» TASK INSTRUCTIONS
Word for word, repeat all of the entries below.

» TASK MATERIAL
········

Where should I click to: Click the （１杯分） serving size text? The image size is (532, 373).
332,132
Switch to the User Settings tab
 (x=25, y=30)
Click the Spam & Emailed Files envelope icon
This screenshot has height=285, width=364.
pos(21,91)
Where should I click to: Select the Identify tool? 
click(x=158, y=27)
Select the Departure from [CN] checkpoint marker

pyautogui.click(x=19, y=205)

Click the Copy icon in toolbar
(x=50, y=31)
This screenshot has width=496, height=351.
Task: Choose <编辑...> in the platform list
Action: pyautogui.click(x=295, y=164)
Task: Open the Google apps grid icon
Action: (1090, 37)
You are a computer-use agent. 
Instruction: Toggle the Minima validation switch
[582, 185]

········

» SOLUTION
Where should I click to: Click the （１杯分） serving size text? The image size is (532, 373).
332,132
Switch to the User Settings tab
 (x=25, y=30)
Click the Spam & Emailed Files envelope icon
This screenshot has height=285, width=364.
pos(21,91)
Where should I click to: Select the Identify tool? 
click(x=158, y=27)
Select the Departure from [CN] checkpoint marker

pyautogui.click(x=19, y=205)

Click the Copy icon in toolbar
(x=50, y=31)
This screenshot has width=496, height=351.
Task: Choose <编辑...> in the platform list
Action: pyautogui.click(x=295, y=164)
Task: Open the Google apps grid icon
Action: (1090, 37)
You are a computer-use agent. 
Instruction: Toggle the Minima validation switch
[582, 185]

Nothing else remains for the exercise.